• STATED GOAL: Reproduce the lines that begin with the one containing "1456x819 pixels. Task: Click" and end with the one containing "I will coord(1108,178).", changing "Tech Lead" to "Engineering Manager" and leaving everything else unchanged.

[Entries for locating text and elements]

########################################

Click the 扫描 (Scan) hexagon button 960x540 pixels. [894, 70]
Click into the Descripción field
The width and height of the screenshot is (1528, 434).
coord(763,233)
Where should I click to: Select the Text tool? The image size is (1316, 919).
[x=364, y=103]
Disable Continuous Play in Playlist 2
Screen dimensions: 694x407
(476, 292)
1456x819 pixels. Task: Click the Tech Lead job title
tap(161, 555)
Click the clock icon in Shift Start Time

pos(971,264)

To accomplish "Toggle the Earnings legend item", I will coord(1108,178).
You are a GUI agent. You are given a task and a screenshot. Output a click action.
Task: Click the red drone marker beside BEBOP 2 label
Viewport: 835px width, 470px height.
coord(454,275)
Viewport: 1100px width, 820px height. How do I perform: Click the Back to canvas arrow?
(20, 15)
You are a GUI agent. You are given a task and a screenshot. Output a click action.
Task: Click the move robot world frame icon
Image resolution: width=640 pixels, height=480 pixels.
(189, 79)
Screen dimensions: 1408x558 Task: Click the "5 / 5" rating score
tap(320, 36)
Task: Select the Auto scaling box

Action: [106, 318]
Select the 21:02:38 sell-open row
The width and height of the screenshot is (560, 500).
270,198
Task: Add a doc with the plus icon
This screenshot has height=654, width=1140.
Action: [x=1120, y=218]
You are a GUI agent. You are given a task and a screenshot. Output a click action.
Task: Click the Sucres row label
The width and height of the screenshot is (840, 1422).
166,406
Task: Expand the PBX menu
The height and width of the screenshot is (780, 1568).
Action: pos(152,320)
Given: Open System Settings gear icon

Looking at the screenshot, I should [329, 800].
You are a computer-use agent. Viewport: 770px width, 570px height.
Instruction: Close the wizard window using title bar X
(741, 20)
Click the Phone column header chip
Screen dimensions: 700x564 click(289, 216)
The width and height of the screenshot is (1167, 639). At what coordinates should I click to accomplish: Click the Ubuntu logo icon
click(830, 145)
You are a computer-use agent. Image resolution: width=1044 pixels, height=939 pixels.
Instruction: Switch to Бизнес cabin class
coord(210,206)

########################################

• THE REPLY:
1456x819 pixels. Task: Click the Engineering Manager job title
tap(161, 555)
Click the clock icon in Shift Start Time

pos(971,264)

To accomplish "Toggle the Earnings legend item", I will coord(1108,178).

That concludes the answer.